Politiker, die eine Wahlpflicht fordern, stellen sich selbst ein Armutszeugnis aus und geben sich zugleich als das zu erkennen, was sie wirklich sind.
Wenn ein großer Teil der Bevölkerung nicht zur Wahl geht, bedeutet das nur eines: Es gibt keine Politiker, die diese Menschen vertreten, und damit auch keine Politiker, die diese Menschen guten Gewissens wählen könnten. Wenn ich das wählen würde, was mir auf Wahlzetteln angeboten wird, könnte ich nicht mehr in den Spiegel schauen. Ich müßte mich vor mir selbst schämen. Und um das zu wählen, was mir auf Wahlzetteln angeboten wird, müßte ich schlichtweg dumm sein. Denn die Politiker sägen den Baum ab, auf dem wir alle sitzen.

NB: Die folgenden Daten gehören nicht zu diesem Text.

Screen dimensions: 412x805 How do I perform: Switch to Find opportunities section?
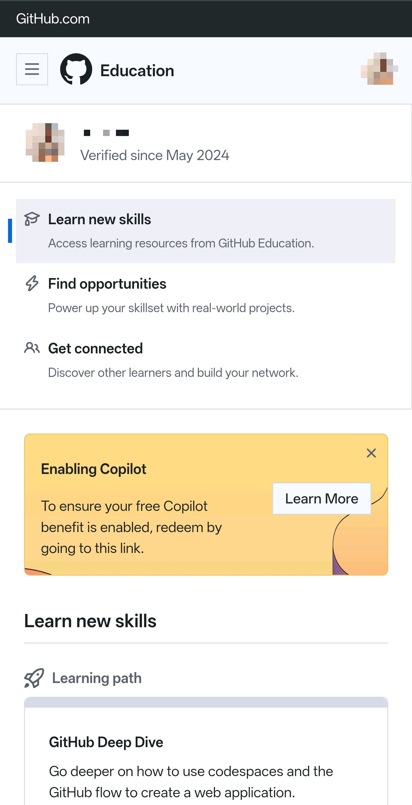206,295
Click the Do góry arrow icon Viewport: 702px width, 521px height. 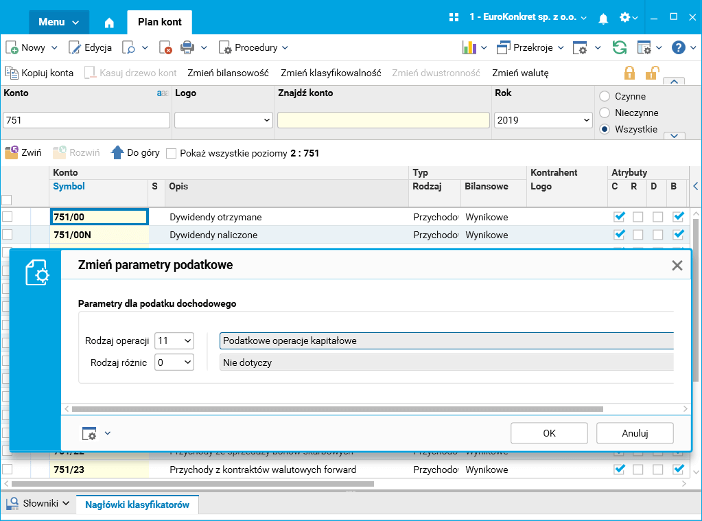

Wählen würde ich hingegen nur jemanden, der diesen Baum hegt und pflegt. Einen solchen Politiker aber gibt es nicht.
Wenn die Politiker die Wahlpflicht fordern, dann haben sie nicht das Wohl des Landes im Auge. Sie wollen nur eines: ihre eigene Kaste schützen, damit sie ihr destruktives Parasitenleben auf Kosten des Volkes, das durch niemanden vertreten wird, noch bequemer fortsetzen können.